Task directions —
Locate, in the data below, the line that contains "Affiliates (1321, 1308)" and the line that contains "Bosch 20 Litres"; reproduce exactly those two lines and every line between them, nothing more.

Data to process —
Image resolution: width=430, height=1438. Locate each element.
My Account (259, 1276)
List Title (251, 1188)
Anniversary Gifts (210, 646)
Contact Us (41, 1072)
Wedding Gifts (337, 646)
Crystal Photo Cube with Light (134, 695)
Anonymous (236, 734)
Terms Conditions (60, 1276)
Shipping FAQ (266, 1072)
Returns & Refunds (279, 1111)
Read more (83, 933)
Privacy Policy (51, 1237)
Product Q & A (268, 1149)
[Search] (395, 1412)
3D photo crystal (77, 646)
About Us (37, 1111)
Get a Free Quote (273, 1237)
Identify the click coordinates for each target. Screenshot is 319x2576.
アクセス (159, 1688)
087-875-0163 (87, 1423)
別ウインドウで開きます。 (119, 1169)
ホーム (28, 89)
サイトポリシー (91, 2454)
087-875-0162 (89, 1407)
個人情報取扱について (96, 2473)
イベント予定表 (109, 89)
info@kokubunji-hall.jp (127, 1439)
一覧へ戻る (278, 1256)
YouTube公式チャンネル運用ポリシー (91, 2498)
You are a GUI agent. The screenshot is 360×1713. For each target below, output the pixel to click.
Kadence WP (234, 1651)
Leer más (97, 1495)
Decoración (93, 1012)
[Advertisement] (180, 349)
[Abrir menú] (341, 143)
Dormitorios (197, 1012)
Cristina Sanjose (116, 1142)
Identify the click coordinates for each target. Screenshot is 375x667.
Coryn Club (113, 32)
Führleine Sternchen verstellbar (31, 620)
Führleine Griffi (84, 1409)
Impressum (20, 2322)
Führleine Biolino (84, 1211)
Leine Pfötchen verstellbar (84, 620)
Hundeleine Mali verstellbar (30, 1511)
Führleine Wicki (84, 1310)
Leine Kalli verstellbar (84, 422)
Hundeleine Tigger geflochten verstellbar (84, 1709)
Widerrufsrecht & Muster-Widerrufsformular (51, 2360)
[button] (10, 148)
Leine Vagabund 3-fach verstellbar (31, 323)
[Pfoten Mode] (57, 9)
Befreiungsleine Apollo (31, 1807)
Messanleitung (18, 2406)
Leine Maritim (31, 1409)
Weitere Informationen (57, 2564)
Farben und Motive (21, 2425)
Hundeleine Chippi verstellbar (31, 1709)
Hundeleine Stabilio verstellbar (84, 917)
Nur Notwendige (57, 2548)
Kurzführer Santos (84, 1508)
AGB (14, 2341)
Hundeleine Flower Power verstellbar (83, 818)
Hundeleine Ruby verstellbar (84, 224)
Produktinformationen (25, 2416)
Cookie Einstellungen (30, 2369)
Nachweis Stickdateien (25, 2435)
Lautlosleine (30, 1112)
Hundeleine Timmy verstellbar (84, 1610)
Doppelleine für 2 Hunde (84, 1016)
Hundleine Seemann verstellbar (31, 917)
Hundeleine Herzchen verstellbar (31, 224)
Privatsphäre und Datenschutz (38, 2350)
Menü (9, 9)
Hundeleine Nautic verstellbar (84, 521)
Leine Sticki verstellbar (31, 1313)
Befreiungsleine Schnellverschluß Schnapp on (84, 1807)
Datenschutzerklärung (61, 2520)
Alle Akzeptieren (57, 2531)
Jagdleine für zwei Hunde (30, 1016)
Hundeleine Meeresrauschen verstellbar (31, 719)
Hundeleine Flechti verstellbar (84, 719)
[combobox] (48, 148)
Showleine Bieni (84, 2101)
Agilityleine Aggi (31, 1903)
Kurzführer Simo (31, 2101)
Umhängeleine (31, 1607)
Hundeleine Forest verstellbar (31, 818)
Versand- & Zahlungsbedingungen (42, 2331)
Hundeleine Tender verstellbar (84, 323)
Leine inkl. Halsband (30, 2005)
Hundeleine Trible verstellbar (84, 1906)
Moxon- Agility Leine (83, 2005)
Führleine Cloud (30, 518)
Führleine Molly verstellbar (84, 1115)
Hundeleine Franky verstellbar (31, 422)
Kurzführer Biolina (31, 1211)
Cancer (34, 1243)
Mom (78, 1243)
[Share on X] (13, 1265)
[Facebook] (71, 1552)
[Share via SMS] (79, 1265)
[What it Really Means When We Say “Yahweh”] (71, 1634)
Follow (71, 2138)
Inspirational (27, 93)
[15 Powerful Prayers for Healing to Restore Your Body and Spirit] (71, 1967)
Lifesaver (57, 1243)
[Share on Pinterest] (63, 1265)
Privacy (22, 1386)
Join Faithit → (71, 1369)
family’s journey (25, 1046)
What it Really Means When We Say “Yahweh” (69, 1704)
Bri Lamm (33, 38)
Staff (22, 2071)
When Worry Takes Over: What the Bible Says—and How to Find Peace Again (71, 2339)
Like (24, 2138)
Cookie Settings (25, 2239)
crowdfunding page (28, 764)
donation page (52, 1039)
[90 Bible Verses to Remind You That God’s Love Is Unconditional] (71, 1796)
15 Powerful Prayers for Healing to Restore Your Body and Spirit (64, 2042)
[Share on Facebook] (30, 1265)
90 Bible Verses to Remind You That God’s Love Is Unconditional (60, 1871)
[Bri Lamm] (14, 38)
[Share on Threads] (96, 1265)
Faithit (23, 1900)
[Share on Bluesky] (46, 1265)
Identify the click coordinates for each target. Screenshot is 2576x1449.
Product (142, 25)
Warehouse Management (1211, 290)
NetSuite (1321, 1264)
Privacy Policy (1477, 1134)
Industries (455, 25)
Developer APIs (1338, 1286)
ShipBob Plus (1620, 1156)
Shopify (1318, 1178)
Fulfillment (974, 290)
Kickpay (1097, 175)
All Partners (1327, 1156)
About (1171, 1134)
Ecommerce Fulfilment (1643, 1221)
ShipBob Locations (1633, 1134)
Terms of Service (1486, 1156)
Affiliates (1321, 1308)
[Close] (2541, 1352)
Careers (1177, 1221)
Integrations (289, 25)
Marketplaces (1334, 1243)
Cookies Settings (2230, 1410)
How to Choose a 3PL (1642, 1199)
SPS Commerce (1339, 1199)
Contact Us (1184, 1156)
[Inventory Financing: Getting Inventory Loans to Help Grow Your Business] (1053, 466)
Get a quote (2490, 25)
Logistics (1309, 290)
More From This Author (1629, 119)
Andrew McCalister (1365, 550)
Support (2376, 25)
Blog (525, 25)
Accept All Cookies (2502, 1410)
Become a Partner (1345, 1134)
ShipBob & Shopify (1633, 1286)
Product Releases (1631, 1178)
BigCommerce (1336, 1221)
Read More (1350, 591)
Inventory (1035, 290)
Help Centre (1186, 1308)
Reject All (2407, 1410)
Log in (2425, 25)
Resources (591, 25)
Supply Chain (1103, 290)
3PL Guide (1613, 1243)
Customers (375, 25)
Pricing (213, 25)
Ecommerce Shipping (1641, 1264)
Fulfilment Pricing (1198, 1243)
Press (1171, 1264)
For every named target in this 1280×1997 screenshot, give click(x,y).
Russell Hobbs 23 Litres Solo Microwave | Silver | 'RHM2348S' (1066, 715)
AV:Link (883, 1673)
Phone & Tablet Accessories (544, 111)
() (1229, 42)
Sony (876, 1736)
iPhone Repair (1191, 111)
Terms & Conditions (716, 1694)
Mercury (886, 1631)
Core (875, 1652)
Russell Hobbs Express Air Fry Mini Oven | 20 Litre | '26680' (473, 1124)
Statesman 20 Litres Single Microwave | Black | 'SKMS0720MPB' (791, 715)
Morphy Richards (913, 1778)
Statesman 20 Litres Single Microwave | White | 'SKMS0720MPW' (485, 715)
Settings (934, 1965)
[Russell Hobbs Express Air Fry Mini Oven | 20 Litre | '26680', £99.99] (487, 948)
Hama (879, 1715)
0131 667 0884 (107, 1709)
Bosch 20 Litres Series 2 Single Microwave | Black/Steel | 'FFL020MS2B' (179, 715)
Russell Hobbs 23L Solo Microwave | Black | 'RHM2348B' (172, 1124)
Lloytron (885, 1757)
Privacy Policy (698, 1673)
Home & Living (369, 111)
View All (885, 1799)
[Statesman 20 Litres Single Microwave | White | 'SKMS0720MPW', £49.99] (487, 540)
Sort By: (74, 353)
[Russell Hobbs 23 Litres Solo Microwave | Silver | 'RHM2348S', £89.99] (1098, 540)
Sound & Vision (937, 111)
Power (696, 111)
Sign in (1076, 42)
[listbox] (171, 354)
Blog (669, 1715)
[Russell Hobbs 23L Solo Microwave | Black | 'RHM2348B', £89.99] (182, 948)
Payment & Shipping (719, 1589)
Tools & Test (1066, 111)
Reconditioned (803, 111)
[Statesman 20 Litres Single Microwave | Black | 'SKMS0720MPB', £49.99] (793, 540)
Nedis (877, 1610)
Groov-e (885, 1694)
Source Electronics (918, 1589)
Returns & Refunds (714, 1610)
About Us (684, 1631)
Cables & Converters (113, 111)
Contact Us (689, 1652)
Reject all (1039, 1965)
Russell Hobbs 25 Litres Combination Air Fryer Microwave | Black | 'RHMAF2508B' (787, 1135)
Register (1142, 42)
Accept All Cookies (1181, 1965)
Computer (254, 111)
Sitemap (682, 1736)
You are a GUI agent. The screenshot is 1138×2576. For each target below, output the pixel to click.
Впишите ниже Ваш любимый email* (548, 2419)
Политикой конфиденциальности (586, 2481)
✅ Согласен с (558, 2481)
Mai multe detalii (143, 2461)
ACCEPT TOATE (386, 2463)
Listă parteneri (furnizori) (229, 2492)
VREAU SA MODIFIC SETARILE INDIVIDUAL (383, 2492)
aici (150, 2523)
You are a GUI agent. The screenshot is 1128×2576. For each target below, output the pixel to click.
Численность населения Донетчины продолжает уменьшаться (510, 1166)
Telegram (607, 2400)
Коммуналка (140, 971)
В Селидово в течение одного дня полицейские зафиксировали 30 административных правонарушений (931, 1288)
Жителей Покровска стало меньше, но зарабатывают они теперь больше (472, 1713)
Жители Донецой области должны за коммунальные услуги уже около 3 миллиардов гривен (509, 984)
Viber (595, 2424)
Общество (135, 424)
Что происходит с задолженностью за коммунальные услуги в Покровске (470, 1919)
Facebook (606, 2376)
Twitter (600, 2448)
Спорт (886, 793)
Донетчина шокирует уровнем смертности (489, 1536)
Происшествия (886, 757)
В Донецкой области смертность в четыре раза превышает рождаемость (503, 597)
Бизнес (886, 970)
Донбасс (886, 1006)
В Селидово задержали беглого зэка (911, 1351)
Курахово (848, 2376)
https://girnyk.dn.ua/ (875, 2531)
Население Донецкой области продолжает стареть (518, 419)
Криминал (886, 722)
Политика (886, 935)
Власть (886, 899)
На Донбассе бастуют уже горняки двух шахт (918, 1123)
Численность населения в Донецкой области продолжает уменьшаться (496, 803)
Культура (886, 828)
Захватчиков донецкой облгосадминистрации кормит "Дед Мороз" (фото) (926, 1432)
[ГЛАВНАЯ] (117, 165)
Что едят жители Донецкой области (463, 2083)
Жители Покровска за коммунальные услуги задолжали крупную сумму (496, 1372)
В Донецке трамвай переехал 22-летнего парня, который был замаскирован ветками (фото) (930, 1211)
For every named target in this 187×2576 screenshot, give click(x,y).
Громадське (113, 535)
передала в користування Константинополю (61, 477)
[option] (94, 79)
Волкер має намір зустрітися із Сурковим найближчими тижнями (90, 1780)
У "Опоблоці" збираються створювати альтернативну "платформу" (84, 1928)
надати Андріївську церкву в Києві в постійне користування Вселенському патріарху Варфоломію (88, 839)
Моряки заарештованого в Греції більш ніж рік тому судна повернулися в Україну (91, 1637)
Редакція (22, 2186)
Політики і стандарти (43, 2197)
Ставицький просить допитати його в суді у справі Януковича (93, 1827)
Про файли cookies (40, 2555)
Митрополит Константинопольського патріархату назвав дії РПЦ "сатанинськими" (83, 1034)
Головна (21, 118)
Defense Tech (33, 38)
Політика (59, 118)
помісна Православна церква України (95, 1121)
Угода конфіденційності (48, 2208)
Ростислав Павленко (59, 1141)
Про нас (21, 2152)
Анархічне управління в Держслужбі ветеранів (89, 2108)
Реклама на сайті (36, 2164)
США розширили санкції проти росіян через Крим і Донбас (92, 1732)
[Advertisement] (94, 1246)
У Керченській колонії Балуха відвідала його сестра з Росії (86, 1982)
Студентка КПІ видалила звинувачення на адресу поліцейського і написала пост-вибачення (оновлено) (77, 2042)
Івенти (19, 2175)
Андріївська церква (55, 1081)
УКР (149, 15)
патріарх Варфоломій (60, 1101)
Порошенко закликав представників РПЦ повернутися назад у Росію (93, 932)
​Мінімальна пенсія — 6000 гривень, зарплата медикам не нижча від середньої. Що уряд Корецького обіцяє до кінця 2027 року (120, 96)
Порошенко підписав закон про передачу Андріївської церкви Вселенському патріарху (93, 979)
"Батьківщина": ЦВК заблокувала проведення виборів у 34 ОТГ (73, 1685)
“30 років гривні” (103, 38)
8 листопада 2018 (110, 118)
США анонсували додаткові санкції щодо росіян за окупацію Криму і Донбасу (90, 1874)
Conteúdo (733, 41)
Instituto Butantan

Answer below —
Affiliates (1321, 1308)
[Close] (2541, 1352)
Careers (1177, 1221)
Integrations (289, 25)
Marketplaces (1334, 1243)
Cookies Settings (2230, 1410)
How to Choose a 3PL (1642, 1199)
SPS Commerce (1339, 1199)
Contact Us (1184, 1156)
[Inventory Financing: Getting Inventory Loans to Help Grow Your Business] (1053, 466)
Get a quote (2490, 25)
Logistics (1309, 290)
More From This Author (1629, 119)
Andrew McCalister (1365, 550)
Support (2376, 25)
Blog (525, 25)
Accept All Cookies (2502, 1410)
Become a Partner (1345, 1134)
ShipBob & Shopify (1633, 1286)
Product Releases (1631, 1178)
BigCommerce (1336, 1221)
Read More (1350, 591)
Inventory (1035, 290)
Help Centre (1186, 1308)
Reject All (2407, 1410)
Log in (2425, 25)
Resources (591, 25)
Supply Chain (1103, 290)
3PL Guide (1613, 1243)
Customers (375, 25)
Pricing (213, 25)
Ecommerce Shipping (1641, 1264)
Fulfilment Pricing (1198, 1243)
Press (1171, 1264)
For every named target in this 1280×1997 screenshot, give click(x,y).
Russell Hobbs 23 Litres Solo Microwave | Silver | 'RHM2348S' (1066, 715)
AV:Link (883, 1673)
Phone & Tablet Accessories (544, 111)
() (1229, 42)
Sony (876, 1736)
iPhone Repair (1191, 111)
Terms & Conditions (716, 1694)
Mercury (886, 1631)
Core (875, 1652)
Russell Hobbs Express Air Fry Mini Oven | 20 Litre | '26680' (473, 1124)
Statesman 20 Litres Single Microwave | Black | 'SKMS0720MPB' (791, 715)
Morphy Richards (913, 1778)
Statesman 20 Litres Single Microwave | White | 'SKMS0720MPW' (485, 715)
Settings (934, 1965)
[Russell Hobbs Express Air Fry Mini Oven | 20 Litre | '26680', £99.99] (487, 948)
Hama (879, 1715)
0131 667 0884 (107, 1709)
Bosch 20 Litres Series 2 Single Microwave | Black/Steel | 'FFL020MS2B' (179, 715)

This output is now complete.